We also believe that the direction we have been heading the last several decades has failed to address our devastating impact on natural systems, social cohesion, and psychological necessities. This impact needs to be clearly understood and alternatives pursued if we are to avert a worse-case outcome.
Better Worlds seeks to explore alternative viewpoints through media, international conferences, symposia, essays and hack-a-thons that encourage and support the development of innovative solutions to current failed approaches. We believe that converging Web3, Ai, and Quantum Computing Technologies are rapidly reaching a point where they will be a core determinant in shaping our culture and our tools. We need to deeply understand them and apply wisely if we are to achieve a sustainable future.
Better Worlds is a communication and community building platform that explores how the nexus of culture and technology impacts our ability to create a sustainable and equitable future.
Whole Earth Catalog
The Whole Earth Catalog was a hallmark intellectual viewpoint for an entire generation.
"When I was young, there was an amazing publication called The Whole Earth Catalog, which was one of the bibles of my generation... It was sort of like Google in paperback form, 35 years before Google came along.
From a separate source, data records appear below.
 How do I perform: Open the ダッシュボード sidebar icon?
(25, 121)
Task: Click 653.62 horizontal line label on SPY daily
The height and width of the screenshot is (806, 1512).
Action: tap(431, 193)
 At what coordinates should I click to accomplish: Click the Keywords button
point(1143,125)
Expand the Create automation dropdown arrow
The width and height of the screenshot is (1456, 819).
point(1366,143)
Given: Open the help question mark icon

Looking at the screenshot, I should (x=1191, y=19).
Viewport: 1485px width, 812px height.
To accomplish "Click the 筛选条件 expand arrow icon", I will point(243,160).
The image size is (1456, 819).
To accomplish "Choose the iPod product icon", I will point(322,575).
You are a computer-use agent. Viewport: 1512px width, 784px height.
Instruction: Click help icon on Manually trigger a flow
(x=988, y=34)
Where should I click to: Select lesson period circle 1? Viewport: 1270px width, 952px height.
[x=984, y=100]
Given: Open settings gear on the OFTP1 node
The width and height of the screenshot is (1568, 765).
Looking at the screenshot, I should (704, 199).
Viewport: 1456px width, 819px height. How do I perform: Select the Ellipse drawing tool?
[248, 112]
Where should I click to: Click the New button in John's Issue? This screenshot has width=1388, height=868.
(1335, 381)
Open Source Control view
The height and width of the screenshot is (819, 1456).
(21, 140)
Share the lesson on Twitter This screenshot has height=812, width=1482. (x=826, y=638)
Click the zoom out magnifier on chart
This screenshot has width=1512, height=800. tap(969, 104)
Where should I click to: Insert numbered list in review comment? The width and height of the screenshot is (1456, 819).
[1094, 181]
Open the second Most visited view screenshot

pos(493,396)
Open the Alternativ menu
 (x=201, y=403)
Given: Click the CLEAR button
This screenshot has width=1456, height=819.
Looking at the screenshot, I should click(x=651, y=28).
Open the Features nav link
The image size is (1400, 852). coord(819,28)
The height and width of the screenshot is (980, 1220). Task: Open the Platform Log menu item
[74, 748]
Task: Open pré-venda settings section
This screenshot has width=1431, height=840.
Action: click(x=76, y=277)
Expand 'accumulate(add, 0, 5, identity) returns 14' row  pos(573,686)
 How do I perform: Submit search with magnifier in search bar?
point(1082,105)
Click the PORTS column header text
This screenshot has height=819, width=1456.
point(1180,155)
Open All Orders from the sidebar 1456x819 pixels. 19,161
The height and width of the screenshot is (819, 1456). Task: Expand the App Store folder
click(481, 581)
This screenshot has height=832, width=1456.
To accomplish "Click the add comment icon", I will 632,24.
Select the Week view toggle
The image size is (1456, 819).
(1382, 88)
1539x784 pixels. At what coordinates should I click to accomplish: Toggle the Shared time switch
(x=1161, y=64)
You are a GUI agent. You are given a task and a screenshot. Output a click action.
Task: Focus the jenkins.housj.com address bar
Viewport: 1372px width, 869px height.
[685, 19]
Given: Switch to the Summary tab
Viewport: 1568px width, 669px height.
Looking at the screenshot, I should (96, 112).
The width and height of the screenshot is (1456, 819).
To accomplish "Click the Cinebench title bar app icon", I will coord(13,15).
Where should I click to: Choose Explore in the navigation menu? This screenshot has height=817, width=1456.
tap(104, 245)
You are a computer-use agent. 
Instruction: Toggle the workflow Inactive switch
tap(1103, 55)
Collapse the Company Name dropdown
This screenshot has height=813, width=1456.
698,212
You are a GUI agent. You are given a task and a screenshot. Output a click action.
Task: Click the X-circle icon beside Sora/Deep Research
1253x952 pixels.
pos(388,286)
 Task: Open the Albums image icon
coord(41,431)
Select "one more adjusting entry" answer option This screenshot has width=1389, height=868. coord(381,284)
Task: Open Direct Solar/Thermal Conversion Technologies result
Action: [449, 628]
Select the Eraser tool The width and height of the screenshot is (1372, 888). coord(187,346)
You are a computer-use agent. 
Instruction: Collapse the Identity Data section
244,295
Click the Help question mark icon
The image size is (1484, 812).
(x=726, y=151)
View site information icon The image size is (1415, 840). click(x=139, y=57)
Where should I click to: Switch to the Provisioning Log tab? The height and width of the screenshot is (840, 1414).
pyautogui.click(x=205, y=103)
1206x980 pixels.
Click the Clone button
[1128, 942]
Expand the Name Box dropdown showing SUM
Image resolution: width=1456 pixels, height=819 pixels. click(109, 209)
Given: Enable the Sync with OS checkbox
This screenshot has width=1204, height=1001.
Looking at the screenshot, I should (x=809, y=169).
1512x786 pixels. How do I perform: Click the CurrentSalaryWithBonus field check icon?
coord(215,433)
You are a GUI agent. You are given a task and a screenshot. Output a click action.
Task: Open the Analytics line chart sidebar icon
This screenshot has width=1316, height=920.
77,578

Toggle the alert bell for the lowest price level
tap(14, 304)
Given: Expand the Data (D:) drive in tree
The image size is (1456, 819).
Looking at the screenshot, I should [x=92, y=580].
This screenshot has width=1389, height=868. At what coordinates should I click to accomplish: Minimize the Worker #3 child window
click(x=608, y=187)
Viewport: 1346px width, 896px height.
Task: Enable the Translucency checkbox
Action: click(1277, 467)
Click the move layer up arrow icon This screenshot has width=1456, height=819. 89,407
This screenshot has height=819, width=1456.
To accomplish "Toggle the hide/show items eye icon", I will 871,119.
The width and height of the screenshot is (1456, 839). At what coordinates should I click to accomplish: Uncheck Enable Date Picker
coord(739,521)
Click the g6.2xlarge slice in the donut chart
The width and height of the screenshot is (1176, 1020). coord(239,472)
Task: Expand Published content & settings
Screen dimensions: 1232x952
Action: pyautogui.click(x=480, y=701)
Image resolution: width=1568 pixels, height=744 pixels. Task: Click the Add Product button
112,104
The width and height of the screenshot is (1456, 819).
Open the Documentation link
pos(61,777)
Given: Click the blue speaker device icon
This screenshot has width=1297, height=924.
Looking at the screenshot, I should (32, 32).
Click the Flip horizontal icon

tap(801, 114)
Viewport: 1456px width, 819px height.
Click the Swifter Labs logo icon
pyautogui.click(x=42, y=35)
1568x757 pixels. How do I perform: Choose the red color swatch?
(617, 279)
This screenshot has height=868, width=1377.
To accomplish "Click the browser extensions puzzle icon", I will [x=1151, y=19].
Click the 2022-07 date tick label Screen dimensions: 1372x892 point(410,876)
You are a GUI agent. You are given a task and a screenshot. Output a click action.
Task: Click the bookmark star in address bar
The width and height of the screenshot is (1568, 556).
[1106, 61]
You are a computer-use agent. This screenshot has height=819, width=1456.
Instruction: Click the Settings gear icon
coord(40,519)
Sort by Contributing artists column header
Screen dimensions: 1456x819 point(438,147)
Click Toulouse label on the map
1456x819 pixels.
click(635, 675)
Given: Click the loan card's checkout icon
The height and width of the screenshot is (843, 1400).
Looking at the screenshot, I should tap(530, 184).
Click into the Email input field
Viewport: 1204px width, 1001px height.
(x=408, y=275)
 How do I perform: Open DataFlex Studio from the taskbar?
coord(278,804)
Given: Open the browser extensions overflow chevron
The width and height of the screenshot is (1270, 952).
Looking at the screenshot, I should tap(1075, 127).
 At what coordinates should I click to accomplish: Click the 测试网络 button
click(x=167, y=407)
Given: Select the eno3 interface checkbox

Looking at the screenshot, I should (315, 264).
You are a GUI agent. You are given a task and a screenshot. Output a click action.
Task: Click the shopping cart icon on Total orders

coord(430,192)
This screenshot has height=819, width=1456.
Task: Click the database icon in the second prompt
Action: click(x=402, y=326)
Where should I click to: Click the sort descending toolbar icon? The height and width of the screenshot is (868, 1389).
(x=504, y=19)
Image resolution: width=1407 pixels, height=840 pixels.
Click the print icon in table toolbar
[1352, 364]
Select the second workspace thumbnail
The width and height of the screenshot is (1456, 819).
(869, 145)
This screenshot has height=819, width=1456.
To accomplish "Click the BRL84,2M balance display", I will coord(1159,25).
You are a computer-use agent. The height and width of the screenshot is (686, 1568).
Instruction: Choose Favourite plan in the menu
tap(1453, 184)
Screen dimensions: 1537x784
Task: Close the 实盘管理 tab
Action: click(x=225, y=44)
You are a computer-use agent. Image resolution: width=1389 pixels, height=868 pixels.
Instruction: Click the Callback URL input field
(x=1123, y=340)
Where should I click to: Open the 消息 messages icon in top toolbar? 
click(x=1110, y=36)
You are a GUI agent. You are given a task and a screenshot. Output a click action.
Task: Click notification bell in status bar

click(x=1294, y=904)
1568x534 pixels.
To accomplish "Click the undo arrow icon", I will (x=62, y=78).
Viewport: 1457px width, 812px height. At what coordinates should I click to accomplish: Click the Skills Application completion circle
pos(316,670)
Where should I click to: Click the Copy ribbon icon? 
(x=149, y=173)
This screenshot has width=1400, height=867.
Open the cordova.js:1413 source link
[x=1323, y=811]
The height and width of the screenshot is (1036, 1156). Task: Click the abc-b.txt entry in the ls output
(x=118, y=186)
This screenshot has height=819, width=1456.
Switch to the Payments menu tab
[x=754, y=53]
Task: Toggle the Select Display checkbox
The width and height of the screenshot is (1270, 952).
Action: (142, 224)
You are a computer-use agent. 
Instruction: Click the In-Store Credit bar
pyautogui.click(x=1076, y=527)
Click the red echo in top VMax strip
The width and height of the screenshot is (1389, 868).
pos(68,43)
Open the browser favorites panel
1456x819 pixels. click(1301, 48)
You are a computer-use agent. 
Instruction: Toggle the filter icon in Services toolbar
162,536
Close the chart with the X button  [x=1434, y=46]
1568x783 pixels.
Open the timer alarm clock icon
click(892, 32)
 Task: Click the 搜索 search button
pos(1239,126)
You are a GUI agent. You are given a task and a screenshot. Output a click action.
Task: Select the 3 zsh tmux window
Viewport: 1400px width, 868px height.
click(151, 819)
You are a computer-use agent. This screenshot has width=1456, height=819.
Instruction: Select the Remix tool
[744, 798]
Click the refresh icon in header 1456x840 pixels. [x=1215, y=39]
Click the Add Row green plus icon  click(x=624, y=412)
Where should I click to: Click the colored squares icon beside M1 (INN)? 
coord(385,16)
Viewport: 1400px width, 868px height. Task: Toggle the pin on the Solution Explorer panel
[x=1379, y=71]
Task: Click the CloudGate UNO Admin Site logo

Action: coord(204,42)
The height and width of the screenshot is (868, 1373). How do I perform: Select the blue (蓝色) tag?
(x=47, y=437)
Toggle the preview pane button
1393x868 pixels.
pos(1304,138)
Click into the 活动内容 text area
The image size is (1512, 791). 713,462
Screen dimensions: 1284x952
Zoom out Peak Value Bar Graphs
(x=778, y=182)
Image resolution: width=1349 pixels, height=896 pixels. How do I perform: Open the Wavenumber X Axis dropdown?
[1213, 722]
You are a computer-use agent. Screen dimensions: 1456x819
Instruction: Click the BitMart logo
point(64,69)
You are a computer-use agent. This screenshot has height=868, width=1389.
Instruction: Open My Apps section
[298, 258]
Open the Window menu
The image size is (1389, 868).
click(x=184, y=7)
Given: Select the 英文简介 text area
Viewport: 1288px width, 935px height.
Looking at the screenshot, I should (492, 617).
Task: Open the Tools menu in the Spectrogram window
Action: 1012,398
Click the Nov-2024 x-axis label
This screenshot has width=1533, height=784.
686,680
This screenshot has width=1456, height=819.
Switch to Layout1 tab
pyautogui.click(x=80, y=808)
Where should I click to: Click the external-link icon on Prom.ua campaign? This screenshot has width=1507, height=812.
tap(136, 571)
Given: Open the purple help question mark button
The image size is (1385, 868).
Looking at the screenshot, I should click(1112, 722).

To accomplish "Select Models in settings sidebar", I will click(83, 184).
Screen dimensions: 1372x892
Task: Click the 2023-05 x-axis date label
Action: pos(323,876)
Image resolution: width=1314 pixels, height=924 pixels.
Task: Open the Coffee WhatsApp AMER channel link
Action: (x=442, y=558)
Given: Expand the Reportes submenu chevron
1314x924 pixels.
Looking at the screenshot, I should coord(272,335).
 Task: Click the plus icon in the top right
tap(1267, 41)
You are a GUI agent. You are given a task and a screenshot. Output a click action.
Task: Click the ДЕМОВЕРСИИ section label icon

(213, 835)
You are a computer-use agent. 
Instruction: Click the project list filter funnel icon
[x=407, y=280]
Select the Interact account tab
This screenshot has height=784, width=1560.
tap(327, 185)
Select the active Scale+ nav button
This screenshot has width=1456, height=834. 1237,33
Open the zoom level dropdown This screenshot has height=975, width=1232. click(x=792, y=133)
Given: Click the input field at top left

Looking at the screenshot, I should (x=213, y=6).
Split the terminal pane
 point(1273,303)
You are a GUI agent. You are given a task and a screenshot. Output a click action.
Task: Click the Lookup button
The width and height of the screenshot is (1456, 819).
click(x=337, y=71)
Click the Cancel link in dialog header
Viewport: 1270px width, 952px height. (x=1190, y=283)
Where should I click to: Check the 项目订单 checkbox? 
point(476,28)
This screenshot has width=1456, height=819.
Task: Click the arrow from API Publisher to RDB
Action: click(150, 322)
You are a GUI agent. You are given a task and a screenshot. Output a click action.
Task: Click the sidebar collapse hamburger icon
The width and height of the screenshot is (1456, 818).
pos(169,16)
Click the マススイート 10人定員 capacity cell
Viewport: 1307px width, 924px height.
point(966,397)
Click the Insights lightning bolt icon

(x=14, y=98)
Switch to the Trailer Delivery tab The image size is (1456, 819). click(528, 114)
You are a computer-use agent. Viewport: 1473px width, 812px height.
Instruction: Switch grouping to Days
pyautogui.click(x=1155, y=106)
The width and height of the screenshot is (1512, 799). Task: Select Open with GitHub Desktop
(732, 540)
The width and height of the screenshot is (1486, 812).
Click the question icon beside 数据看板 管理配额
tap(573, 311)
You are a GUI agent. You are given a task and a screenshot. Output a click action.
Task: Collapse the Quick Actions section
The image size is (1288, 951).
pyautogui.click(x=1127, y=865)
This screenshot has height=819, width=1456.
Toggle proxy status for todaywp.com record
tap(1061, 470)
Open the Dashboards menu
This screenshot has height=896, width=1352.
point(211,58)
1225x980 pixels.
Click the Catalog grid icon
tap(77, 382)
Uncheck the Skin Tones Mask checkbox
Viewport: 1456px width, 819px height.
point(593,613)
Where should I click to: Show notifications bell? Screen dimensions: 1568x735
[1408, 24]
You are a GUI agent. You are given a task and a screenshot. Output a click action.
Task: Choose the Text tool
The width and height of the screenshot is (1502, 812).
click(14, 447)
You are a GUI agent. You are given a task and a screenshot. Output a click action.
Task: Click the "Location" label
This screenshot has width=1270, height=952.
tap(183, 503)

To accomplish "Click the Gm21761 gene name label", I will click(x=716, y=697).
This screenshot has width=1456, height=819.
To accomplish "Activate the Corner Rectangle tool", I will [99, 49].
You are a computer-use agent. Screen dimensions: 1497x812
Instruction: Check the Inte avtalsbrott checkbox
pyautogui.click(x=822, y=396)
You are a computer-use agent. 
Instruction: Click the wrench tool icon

It was idealistic and overflowing with neat tools and great notions." — STEVE JOBS, Stanford University Commencement Speech, 2005
The Whole Earth Catalog conveyed hope, a vision based on ecological principles, and most importantly tools that supported that vision. It was a kaleidoscope roadmap for taking on the adventure of life. It didn’t sell anything – it simply informed.
Better Worlds is inspired by the same positive vision. There’s too much gloom and doom which doesn't inspire. It is only reactive to this crisis or that. To take on the challenges we face, we must, ourselves, represent the spirit of what we want to achieve.
The title Whole Earth Catalog came from a previous project of Stewart Brand’s. In 1966, he initiated a public campaign to have NASA release the then-rumored satellite photo of the sphere of Earth as seen from space, one of the first images of the "Whole Earth". He thought the image might be a powerful symbol, evoking a sense of shared destiny and adaptive strategies from people. Better Worlds represents that spirit in my mind – shared destiny and adaptive strategies. I’ve personally never been a localist. I believe that only by thinking globally and acting globally can we surmount the road ahead.
A new 'bible' of the digital generation is possible through decentralized, global, streaming platforms. The tools of Web3 and Ai allow us to deliver "Collective Reality" experiences that connect innovators and communities. That point of connection will primarily be on mobile screens. Through media aggregation, global correspondents, featured success stories, global conferences and events from every corner of the planet, we can realize a new Whole Earth vision.
For those not familiar with the Whole Earth Catalog, the following is a brief Wikipedia overview:
The Whole Earth Catalog was an American counterculture magazine and product catalog published by Stewart Brand several times a year between 1968 and 1972, and occasionally thereafter, until 1998. The magazine featured essays and articles, but was primarily focused on product reviews. The editorial focus was on self-sufficiency, ecology, alternative education, "do it yourself" (DIY), and holism, and featured the slogan "access to tools". While WEC listed and reviewed a wide range of products (clothing, books, tools, machines, seeds, etc.), it did not sell any of the products directly. Instead, the vendor's contact information was listed alongside the item and its review. This is why, while not a regularly published periodical, numerous editions and updates were required to keep price and availability information up to date.
The Stanford-educated Brand, a biologist with strong artistic and social interests, believed that there was a groundswell of commitment to thoroughly renovate American industrial society along ecologically and socially just lines.